Goal of the exercise
In the entries below, count the lines that hold the string "Task" and state only that count.

Data extracts
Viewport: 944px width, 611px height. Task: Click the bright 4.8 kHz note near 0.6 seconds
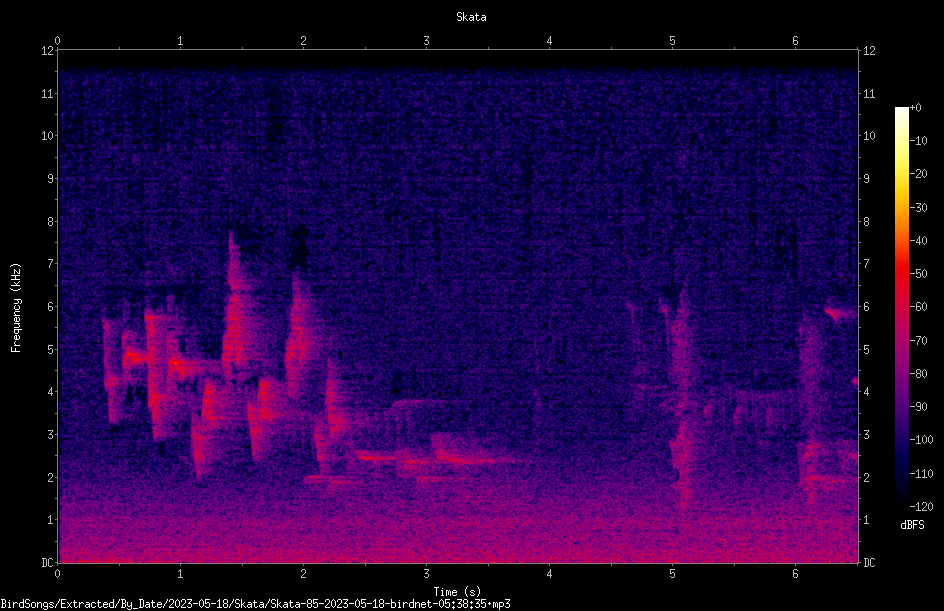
* * *
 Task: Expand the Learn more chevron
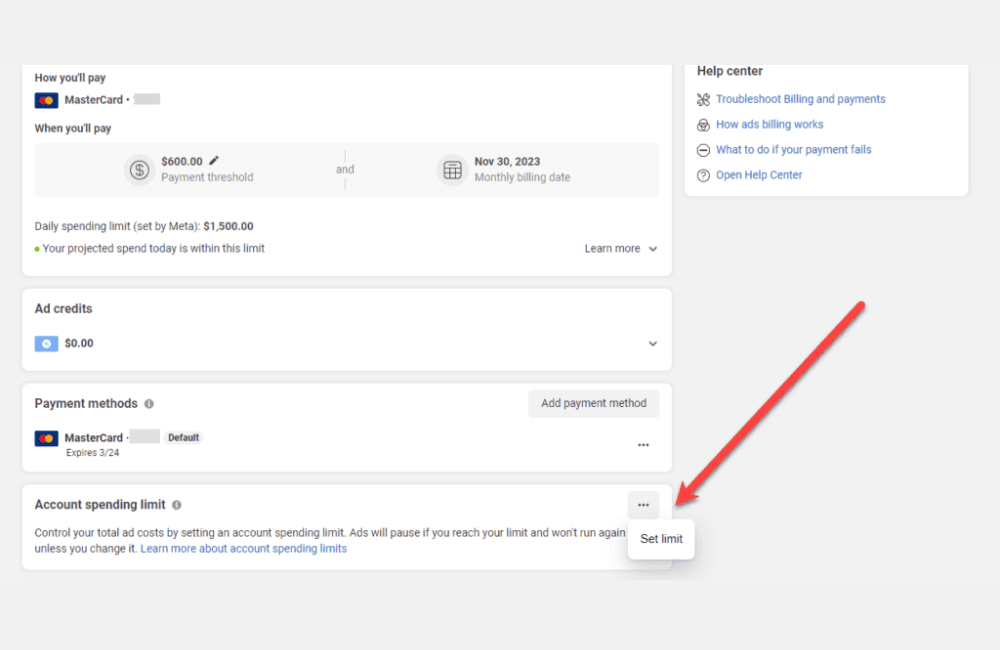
---
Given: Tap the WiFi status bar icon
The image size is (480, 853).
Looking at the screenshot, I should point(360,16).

Solution for this exercise
2